App di messaggistica: vince WhatsApp ma è boom per Telegram

L’app di proprietà di Facebook è usata da 22 milioni di italiani

di Lorenzo Mosciatti
11 luglio 2017
Whatsapp

E’ WhatsApp l’app di messaggistica più utilizzata dagli italiani, mentre Skype perde utenti e Telegram registra un vero e proprio boom.

Sono le stime che riguardano l’uso delle chat di messaggistica nel nostro paese raccolte da Vincenzo Cosenza, esperto di social media, che ha messo insieme una serie di dati acquisiti da diversi provider, WhatsApp, l’app di proprietà di Facebook, è usata da 22 milioni di italiani mentre nel mondo ha 1,2 miliardi di utenti attivi al mese. In Italia la chat risulta in crescita del 19% rispetto allo scorso anno. La base utenti è molto trasversale, dai più giovani ai più anziani, ma tra gli utenti più forti figura il segmento 15-24 anni.

Facebook Messenger, altra app sempre di proprietà di Facebook, è quindi usata da 15 milioni di italiani (nel mondo conta su 1,2 miliardi di utenti attivi al mese), in aumento del 25% rispetto al 2016. “Il tempo di utilizzo mensile per persona è di 1 ora, quindi se ne può dedurre che viene sfruttato per comunicazioni brevi intra-personali e non per lunghe discussioni in gruppo, tipiche di WhatsApp”, spiega Vincenzo Cosenza.

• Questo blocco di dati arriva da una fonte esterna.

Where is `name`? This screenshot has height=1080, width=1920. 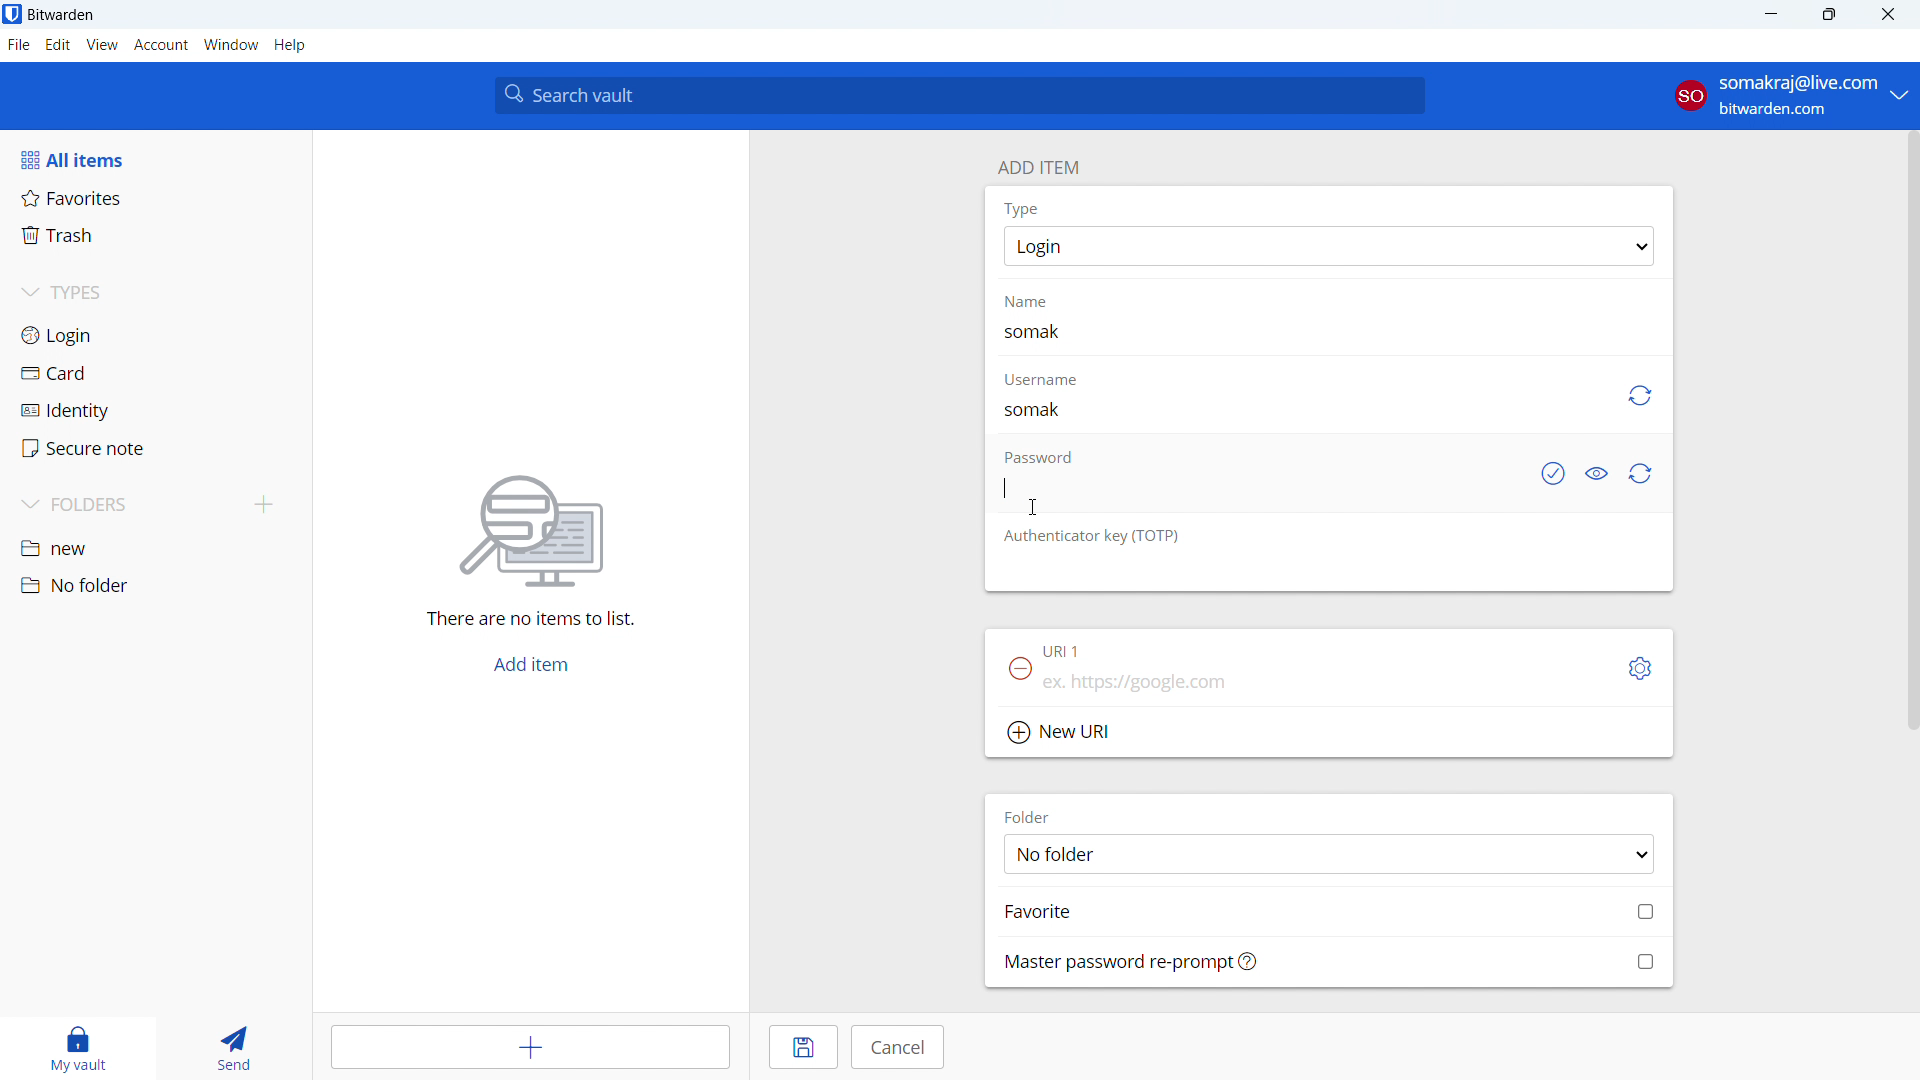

In terza piazza, ma con performance in calo, si posiziona Skype. Gli utenti mensili del servizio comprato da Microsoft nel 2011 sono in Italia 8 milioni, in calo del 16%, e nel mondo 300 milioni. Tra i più attivi figurano i 25-44enni. Telegram cresce invece del 150% ed è oggi utilizzato da circa 3,5 milioni di italiani. Nel mondo l’applicazione conta solo 100 milioni di utenti. “L’utenza più attiva – spiega sempre Cosenza – è quella dei 15-24enni, che lo usano per le sue caratteristiche di segretezza, è stato il primo ad introdurre una criptatura end-to-end, e per la presenza di bot, programmi che automatizzano l’invio dei messaggi. Queste funzioni stimolano un’attività media di 2 ore e 30 minuti a persona”.

Viber è usato da circa 1 milione di italiani e registra un calo del 40% rispetto al 2016. Performance negativa anche per WeChat, 280.000 italiani in calo del 25%, e per Windows Live Messenger, con 150.000 utenti.